We will focus on images used in biographies in Wikipedia. With this research, we try to characterize gaps in two types of visual content.
- Missing Content: visual material that is not there to begin with.
- Existing content: visual content that is there already but might be biased in some way.
[In progress] Research Questions
To examine the 2 types of content gaps, we are asking the following questions:
- [Qualitative] What are visual knowledge gaps, and why are they important for knowledge and culture dissemination? A taxonomy of visual knowledge gaps in biographies, We will identify a set of potential content gaps that can emerge when representing people (e.g. gender, profession, location),
- [Quantitative] Can we quantify visual content gaps related to biographic content? Here, we focus on the missing content, and what types of omissions frame the subject material in its absence -- e.g. what material should be there but is not for some reason. We will perform a large scale analysis of the amount of visual content associated to Wikipedia articles (and Wikidata items?) about people. We will quantify the proportion of visual content across the dimensions identified in the taxonomy.

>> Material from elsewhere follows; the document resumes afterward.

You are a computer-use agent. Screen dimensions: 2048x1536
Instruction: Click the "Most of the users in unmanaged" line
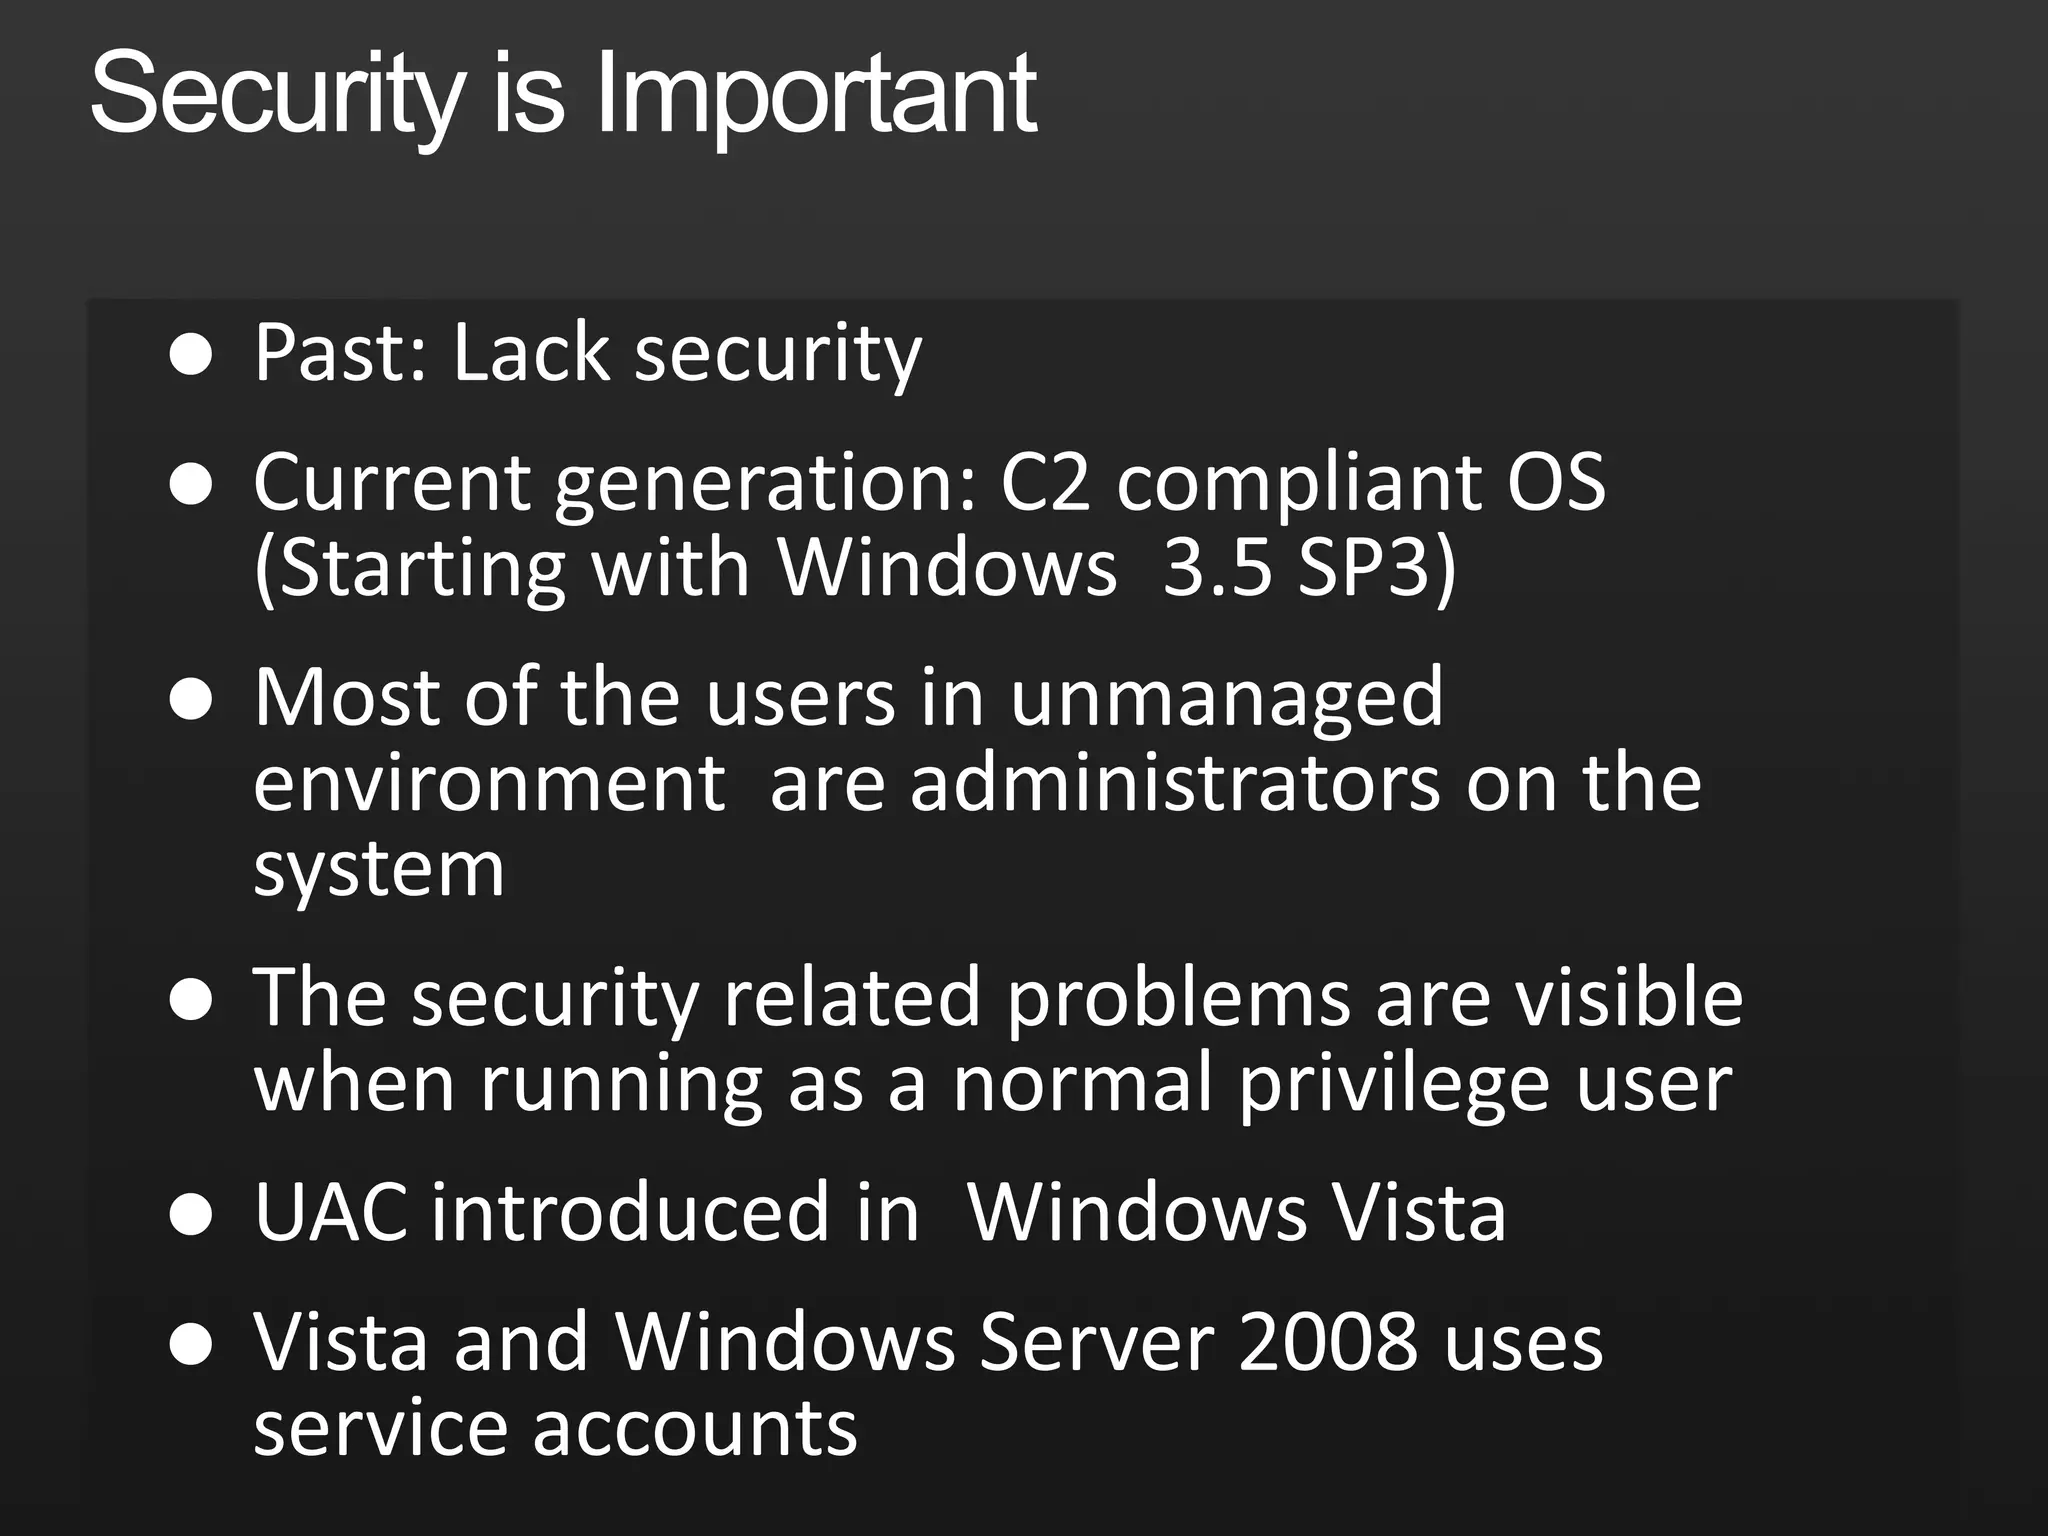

- [Mixed] Can we qualify visual content gaps related to biographic content? How does the existing visual content frames the subject matter and what are the problems in this framing? Here, we want to get deeper into the analysis, going beyond mere quantification of the gap. We want to understand whether different pictorial techniques are used to represent different segments of people across different language communities. We will map similarities and differences across articles of people from different genders, locations, and languages, and get deeper into the reason why certain groups of articles tend to be more similar or dissimilar.
- [Longer Term] Debiasing Visual Gaps. How we can use computational tools to surface images in ways that are less "biased" compared to the existing practices? How do we conceptualize a normative standpoint that determines what is a better and inclusive visual framing of the biographies - and what criteria do we use for this?
Under-represented people in Wikipedia
This project aims to analyze and understand the visual representation of some groups of people usually scarcely documented in Wikipedia. The aim is to assess whether these social categories are being systemically excluded or disadvantaged in their visual representation, either through a relative scarcity or an unfavorable use of images in the biographies of the representatives of these groups.
The focus is on observing information gaps that have already been extensively documented at the written level in Wikipedia –such as gender and geo-referenced information gaps– or that, although they have been little researched so far, are of high historical importance and have been the subject of organized campaigns to improve their encyclopedic documentation –such as the racial gap. In all these information gaps, we will distinguish whether, in addition to the existence of a smaller number of articles associated with under-represented social groups, there are visual biases that aggravate the inequality in the record and discourage the development of a social memory on these groups.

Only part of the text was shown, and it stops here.